Johnny Mattias Munkhammar (24 September 1974 – 13 August 2012) was a Swedish political writer and blogger.

He was an entrepreneur and author of several books. Until he died, he was a member of parliament in Sweden for the Moderate Party.

Previously, he worked for the free market think tank Timbro. He previously worked as a senior adviser at the Confederation of Swedish Enterprise.

Munkhammar was born in Hultsfred in Kalmar County, but grew up in Visby on Gotland. He received a master's degree in political sciences from Uppsala University in 1998. He has worked as an editorial writer at papers such as Nerikes Allehanda och Gotlands Tidningar.

Munkhammar was a board member of the Liberal Youth of Sweden, the youth wing of the Liberal People's Party, from 1996 to 1999. He ran as a candidate for the party in the 1995 and 1999 elections to the European Parliament. During the 2003 euro referendum in Sweden he was a leading campaigner on the pro-euro side.

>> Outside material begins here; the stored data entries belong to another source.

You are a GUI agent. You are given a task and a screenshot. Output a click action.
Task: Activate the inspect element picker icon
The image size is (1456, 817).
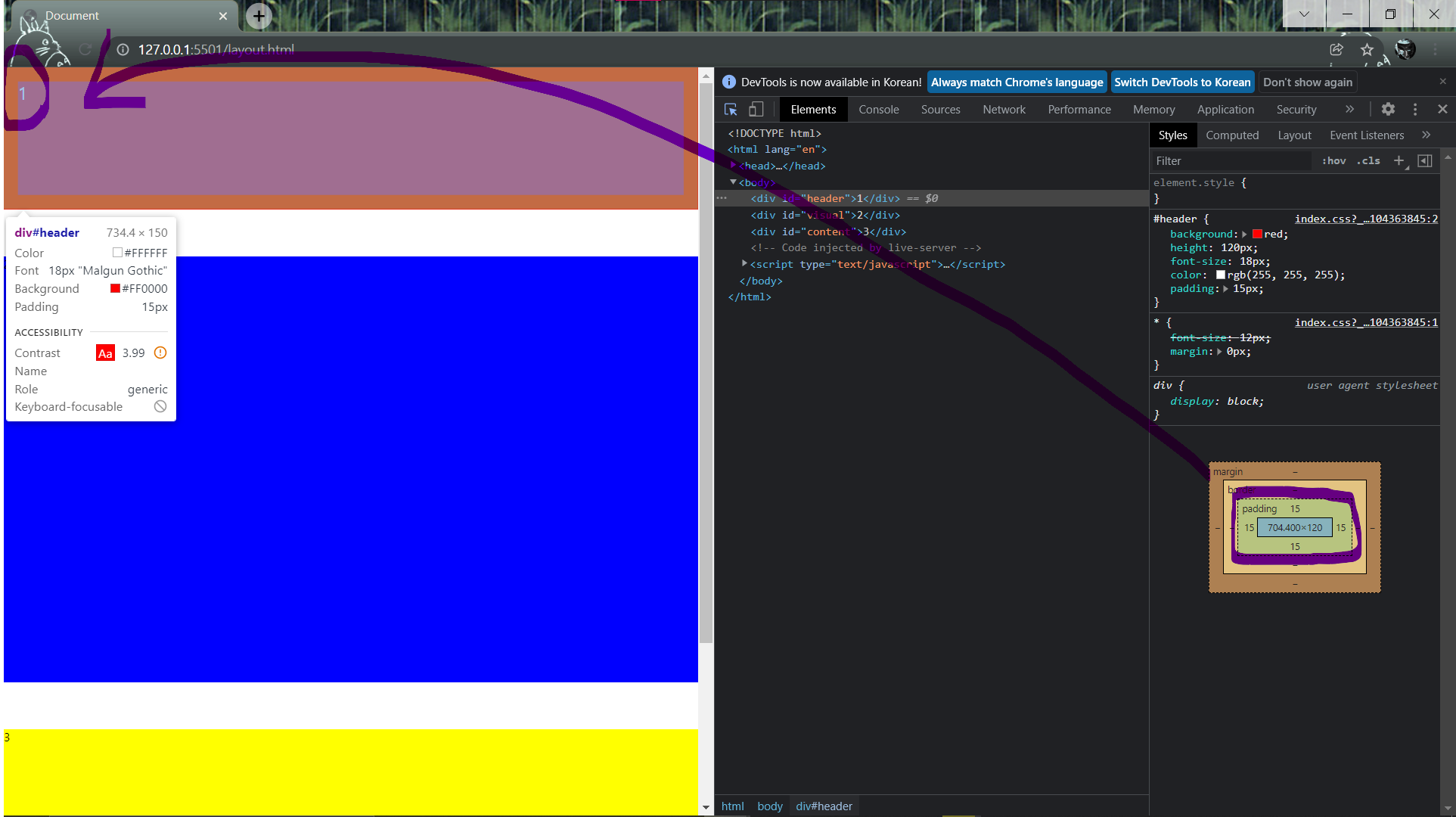731,110
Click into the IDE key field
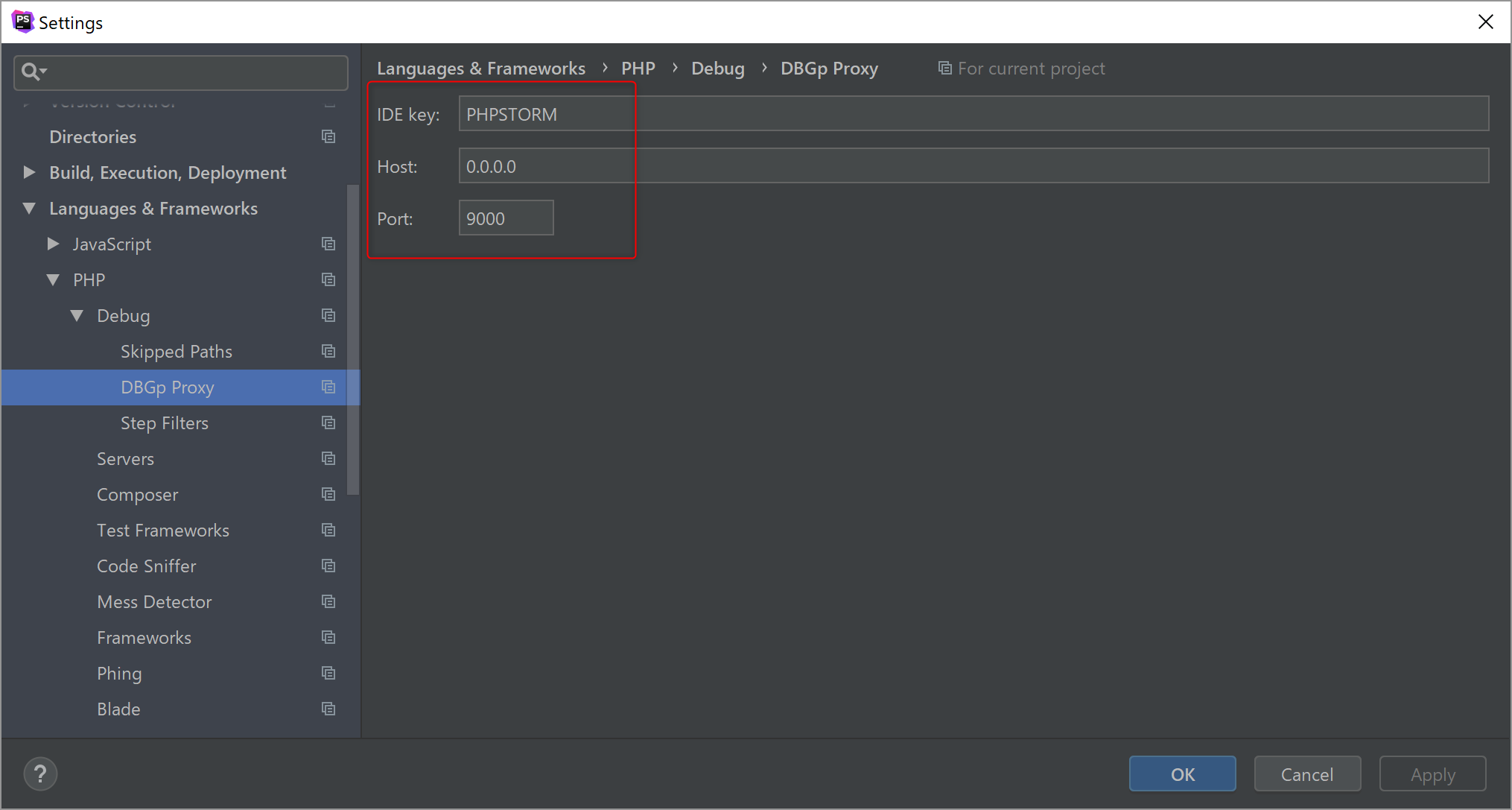The height and width of the screenshot is (810, 1512). 973,114
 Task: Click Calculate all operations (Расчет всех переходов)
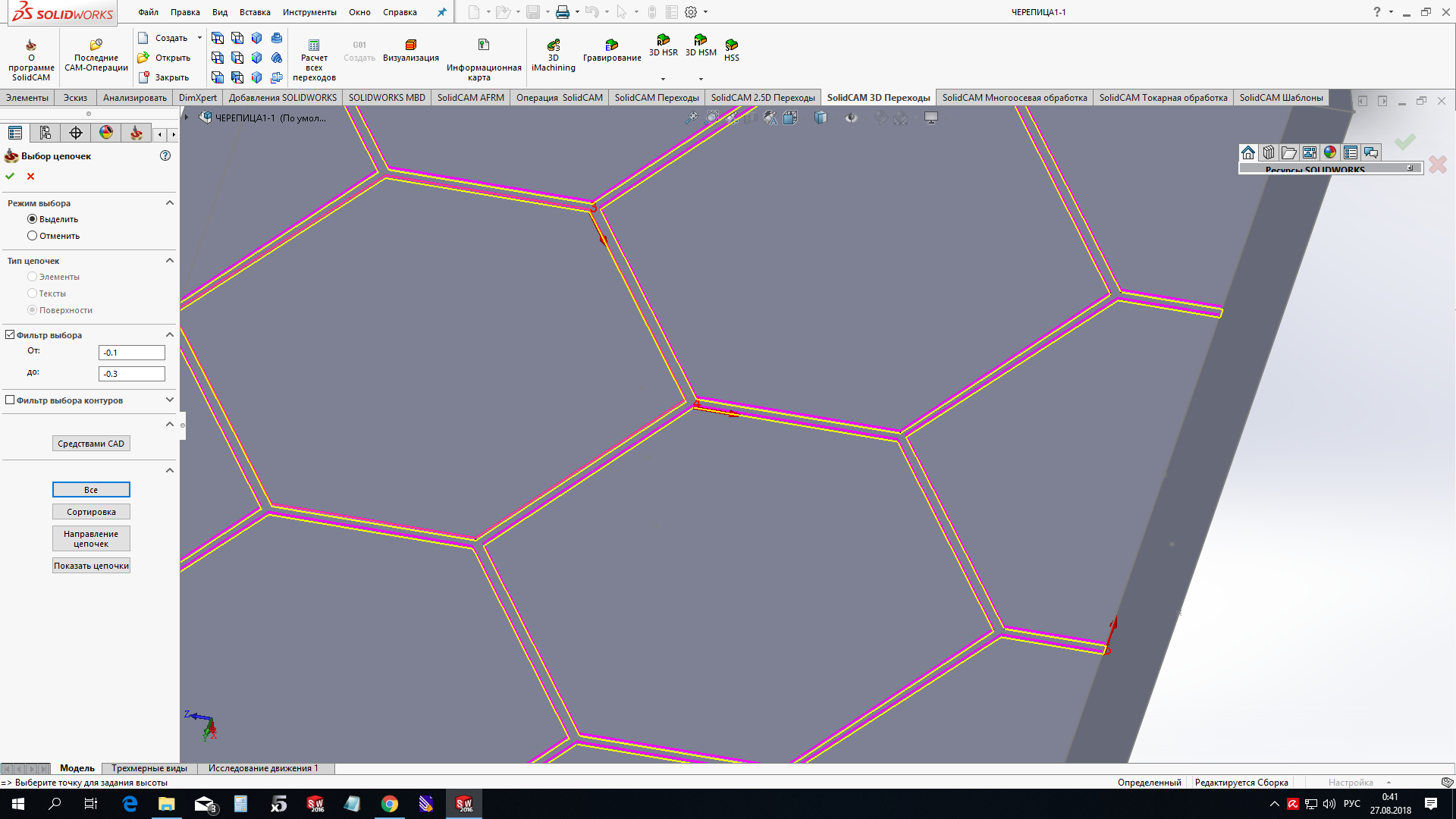(314, 46)
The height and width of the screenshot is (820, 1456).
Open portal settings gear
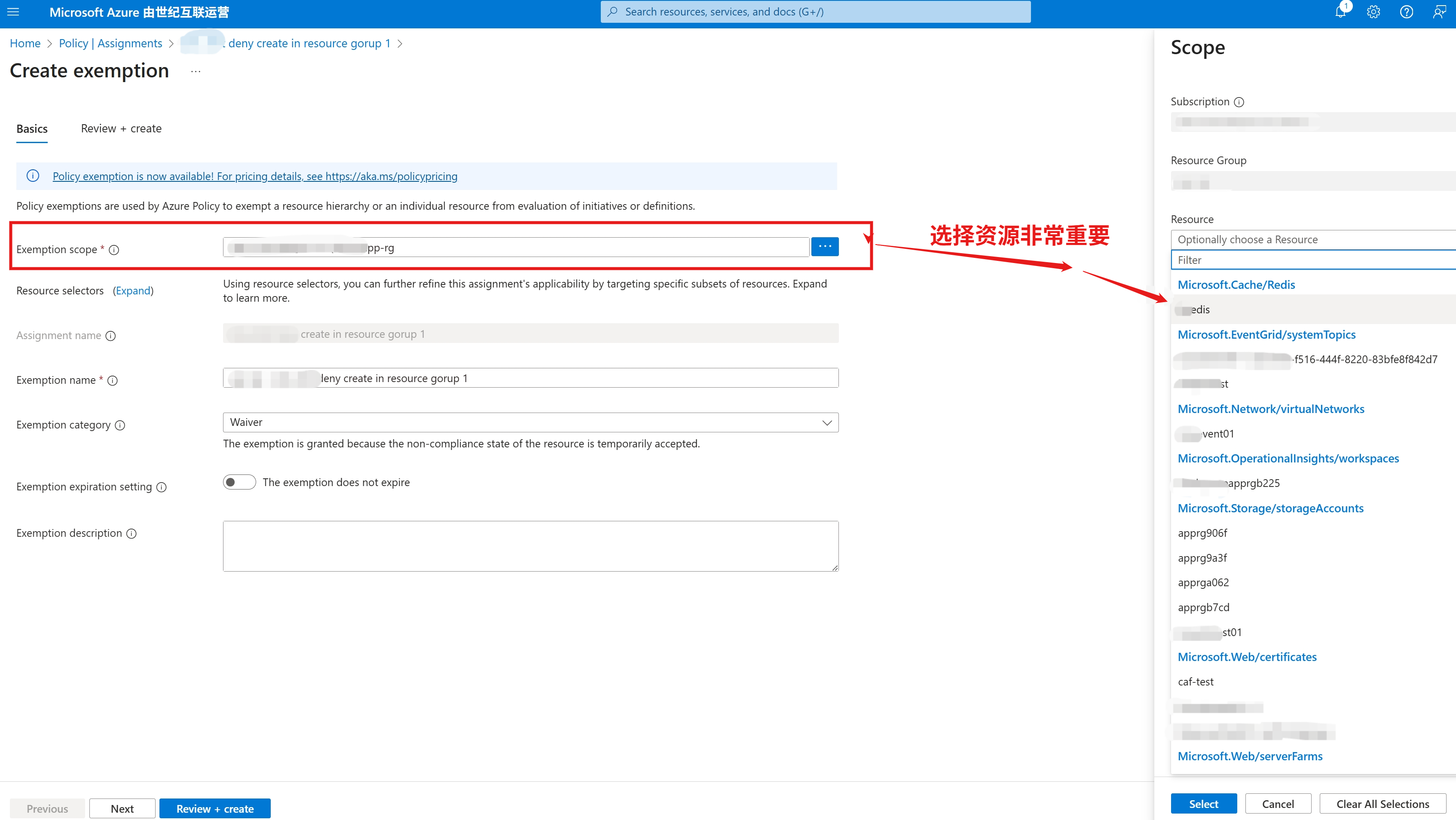click(1373, 12)
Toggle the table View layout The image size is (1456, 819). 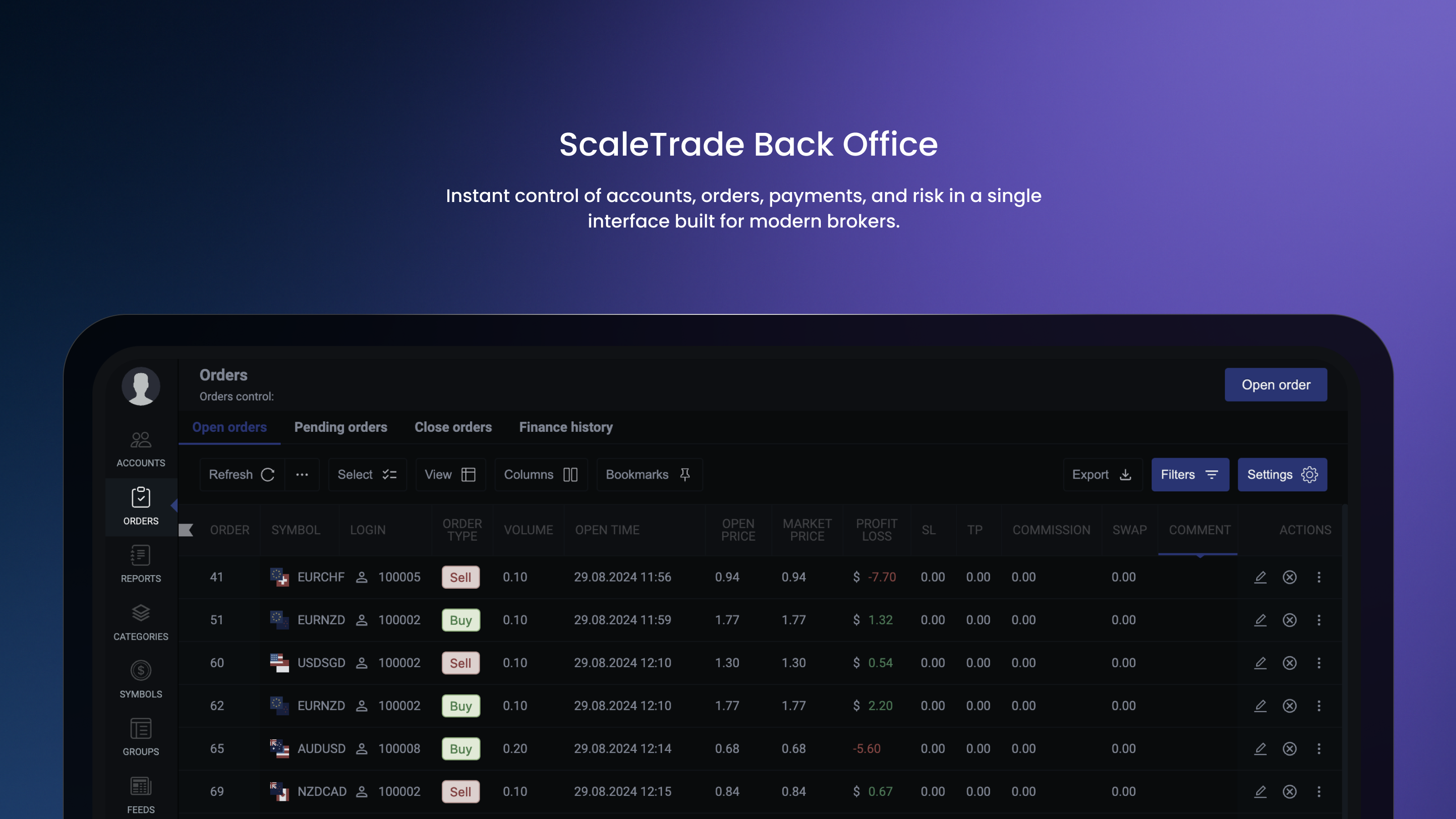click(x=450, y=474)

Munkhammar expressed support to work politically for personal liberty, a free economy, open borders and limited government.

He died of adenoid cystic cancer on 13 August 2012 at the age of 37.

==Bibliography==
- European Dawn: After the Social Model (Timbro, 2005).
- The guide to reform: How policymakers can pursue real change, achieve great results and win re-election (Timbro, 2007), ISBN 978-0-255-36618-2.